Show every line in the records below that contains the word "agent".

-- TASK INPUTS follows --

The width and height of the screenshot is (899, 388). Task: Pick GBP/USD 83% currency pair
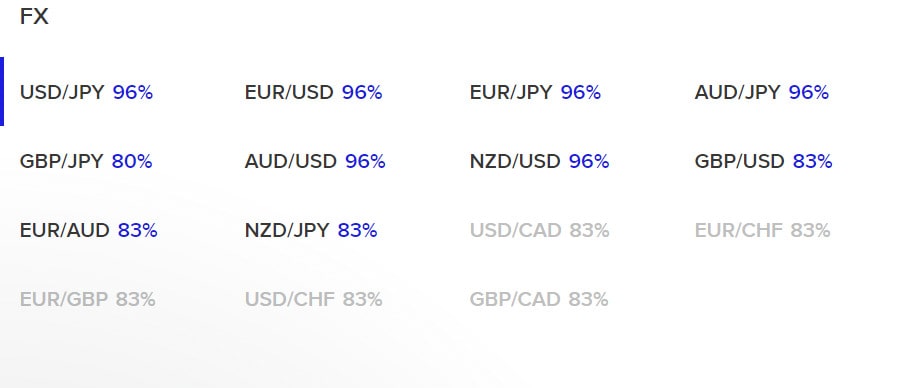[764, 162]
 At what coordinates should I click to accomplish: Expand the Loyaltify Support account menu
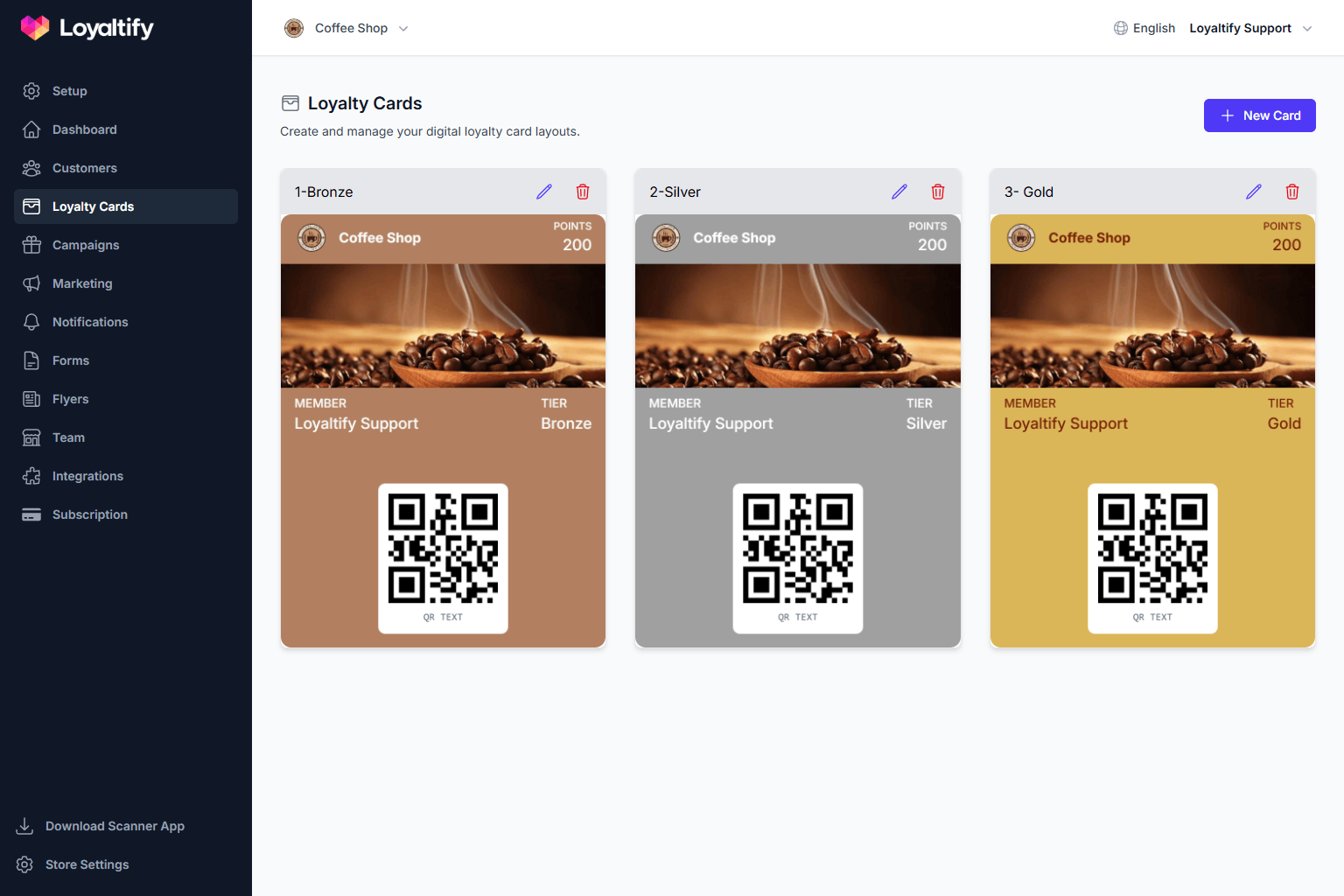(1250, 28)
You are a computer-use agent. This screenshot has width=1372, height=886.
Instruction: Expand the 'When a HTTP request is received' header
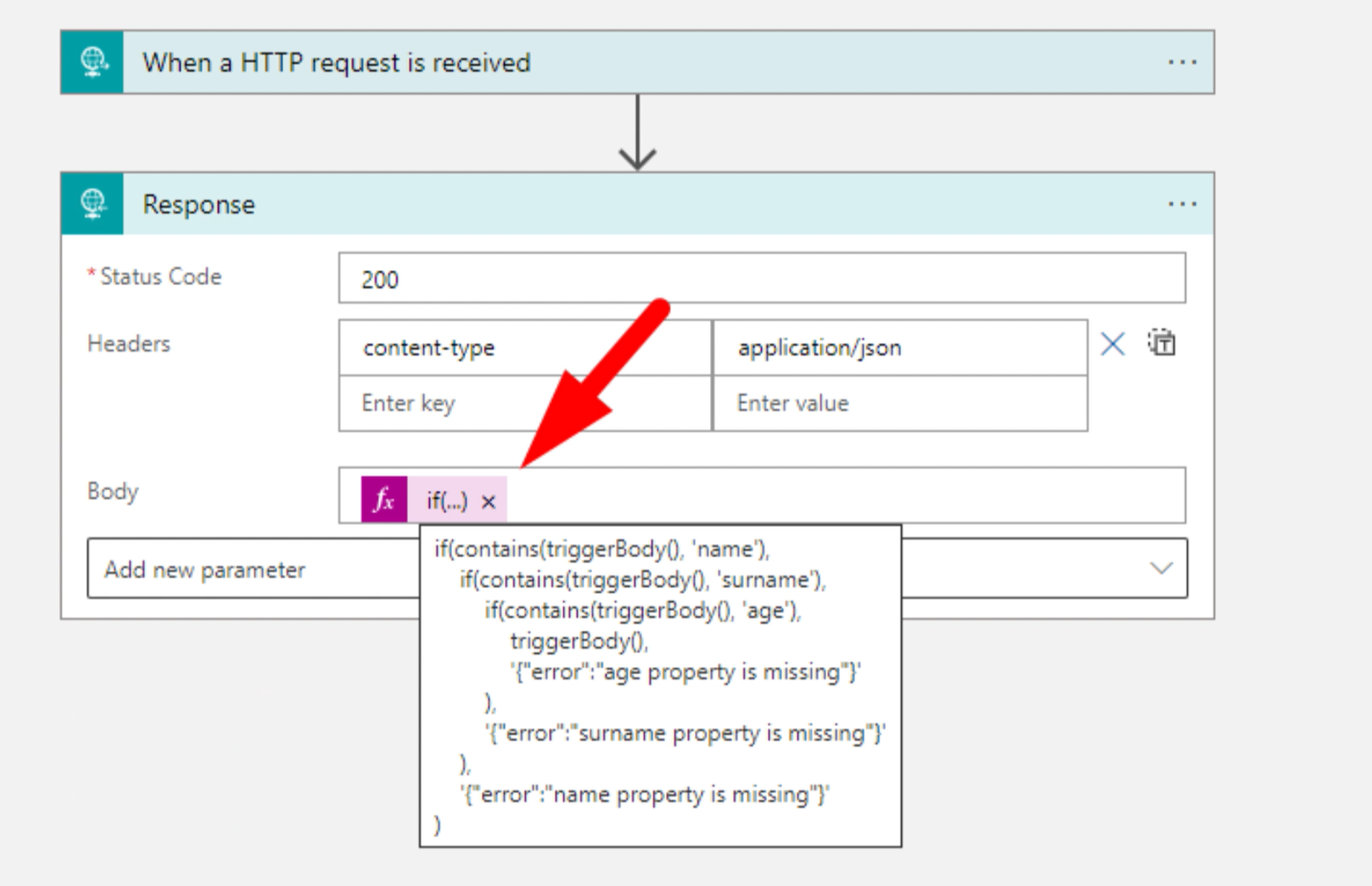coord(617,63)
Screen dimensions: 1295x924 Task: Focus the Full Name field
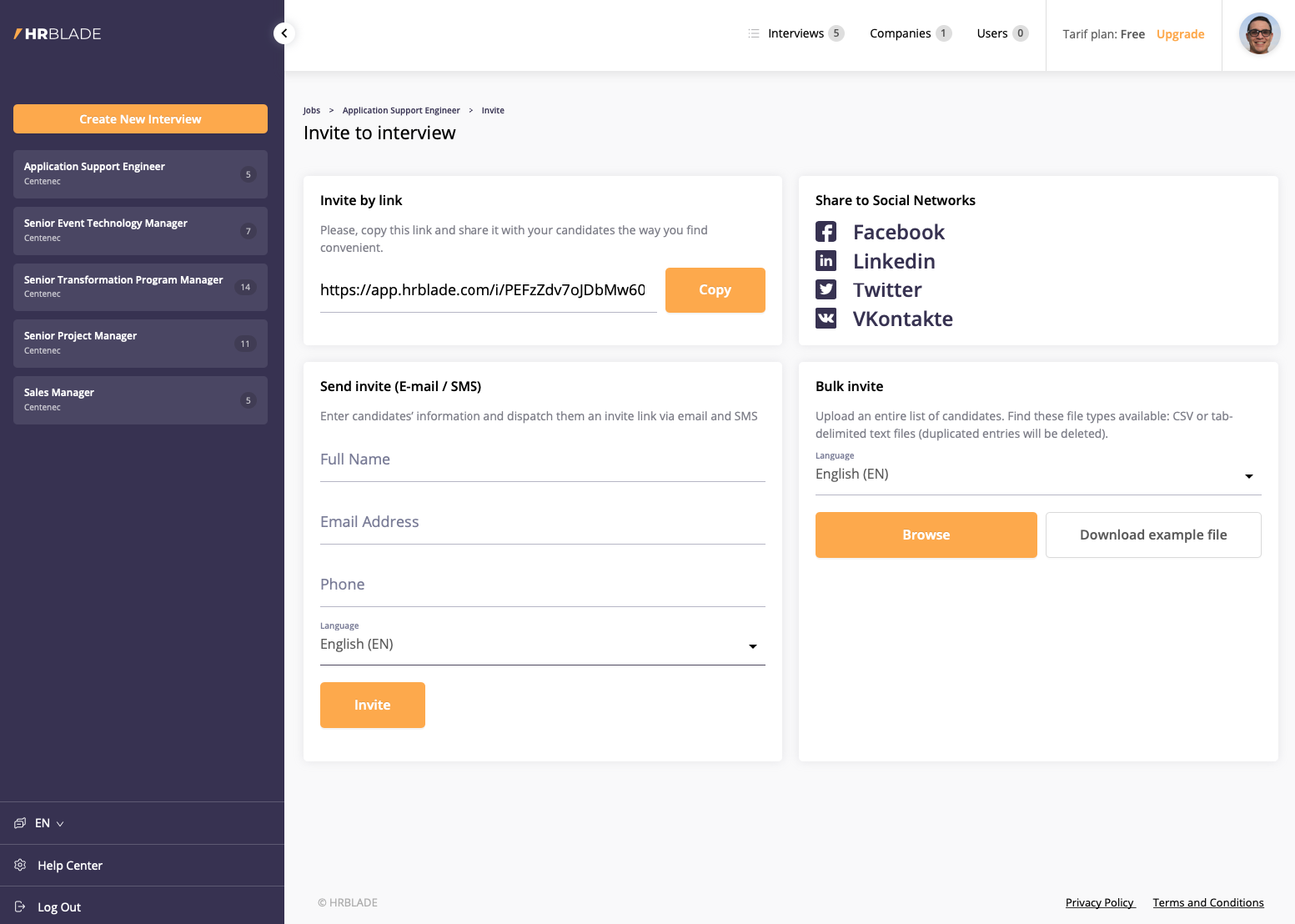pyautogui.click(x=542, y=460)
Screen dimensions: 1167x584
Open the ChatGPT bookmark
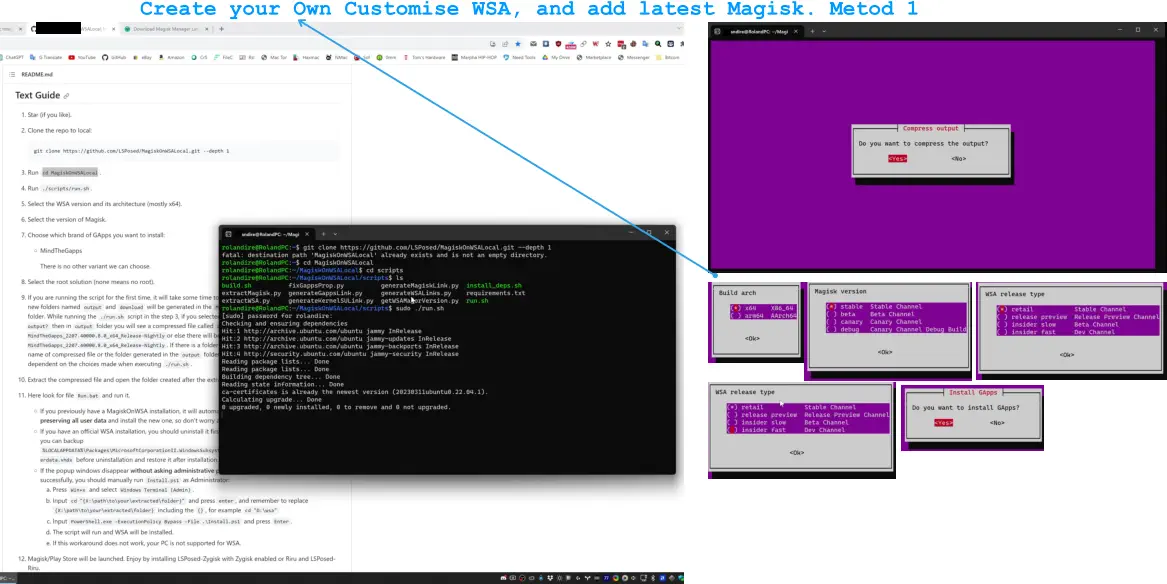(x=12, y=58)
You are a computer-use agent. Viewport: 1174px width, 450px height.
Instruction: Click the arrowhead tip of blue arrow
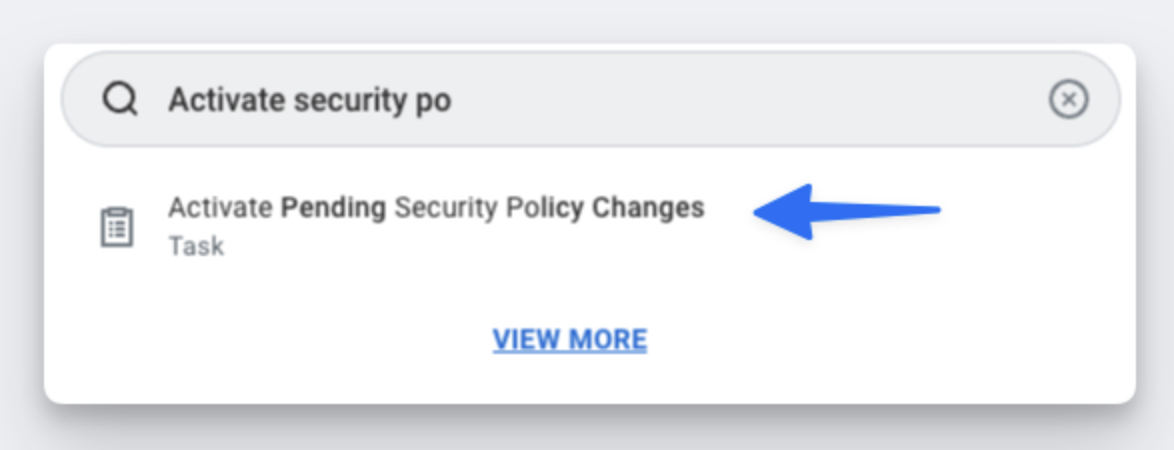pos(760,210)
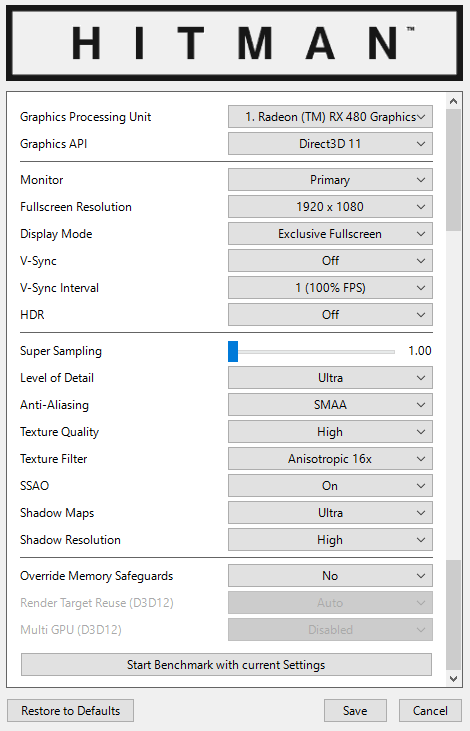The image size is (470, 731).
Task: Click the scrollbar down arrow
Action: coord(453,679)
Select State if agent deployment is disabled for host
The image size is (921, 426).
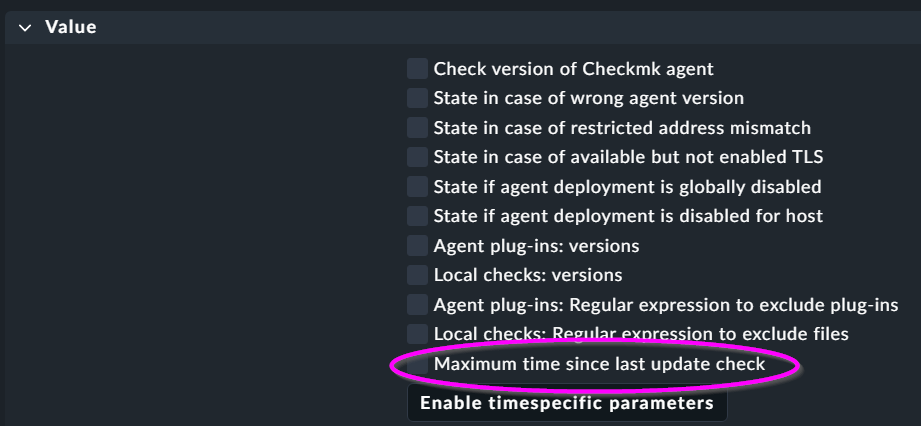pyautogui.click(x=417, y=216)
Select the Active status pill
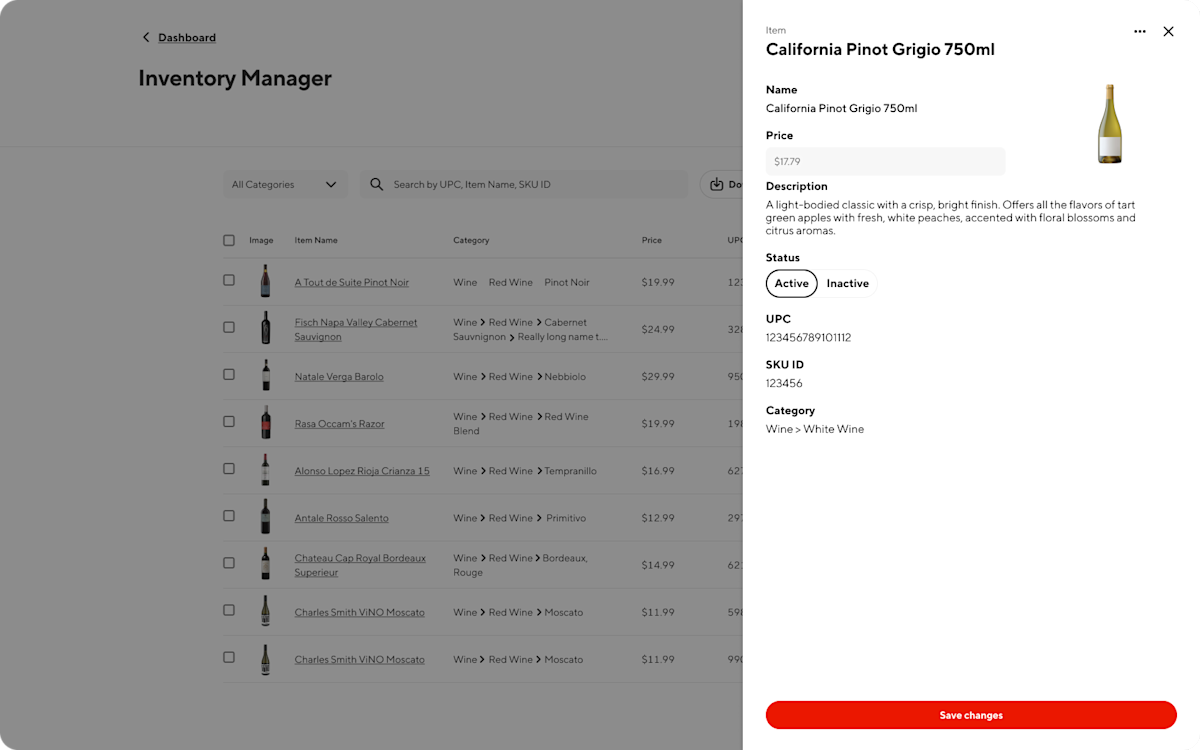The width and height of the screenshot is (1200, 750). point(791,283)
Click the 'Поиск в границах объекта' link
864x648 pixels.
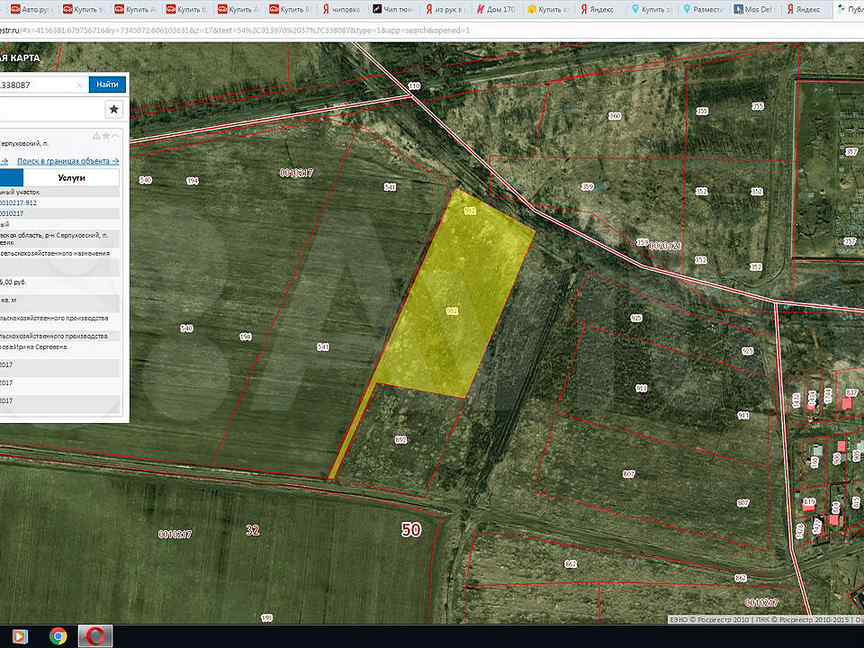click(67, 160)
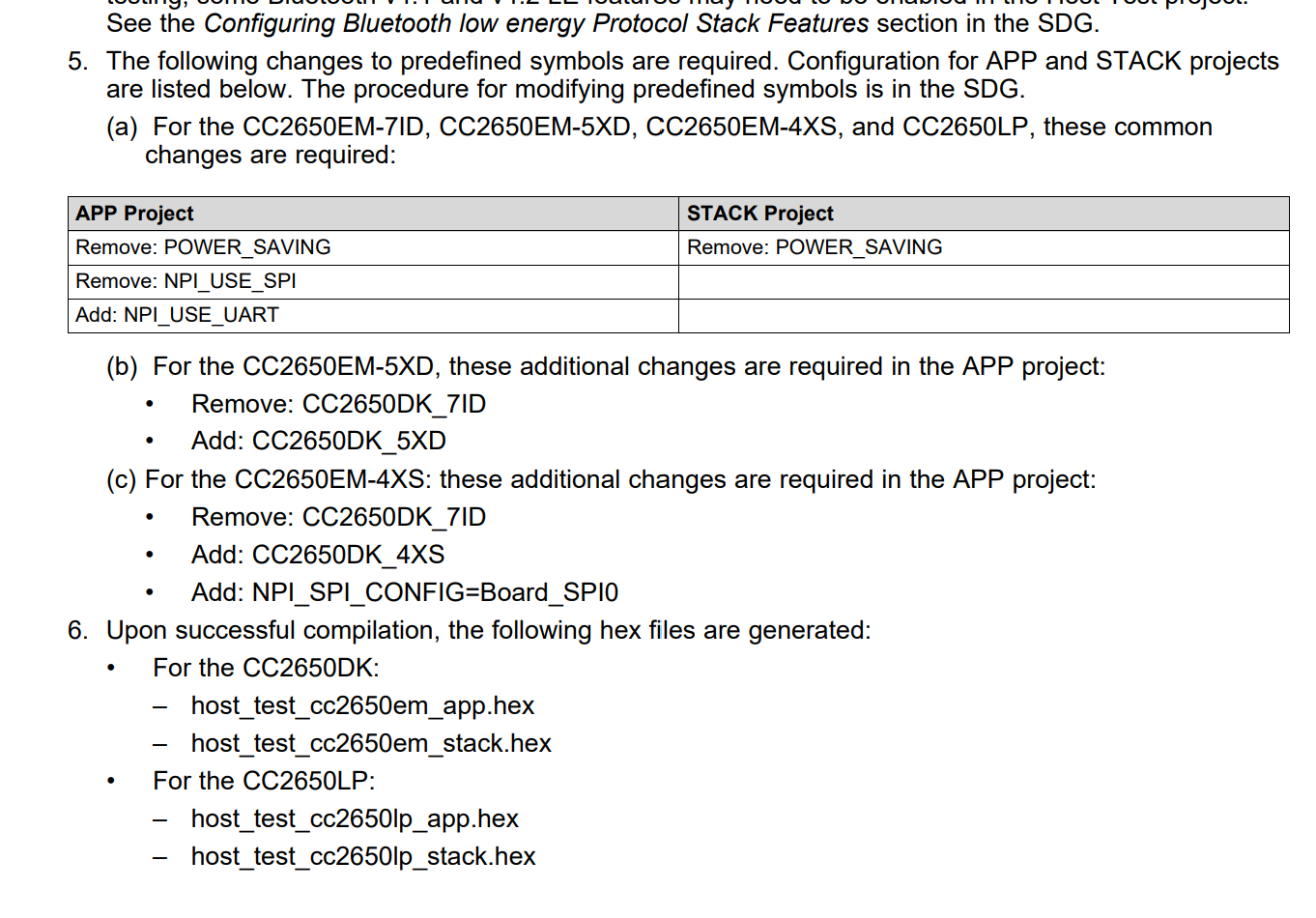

-- TASK INPUTS concluded --

> **SOLVED EXERCISE**:
You are a computer-use agent. This screenshot has width=1372, height=886.
You are a computer-use agent. Viewport: 1174px width, 450px height.
Select State if agent deployment is disabled for host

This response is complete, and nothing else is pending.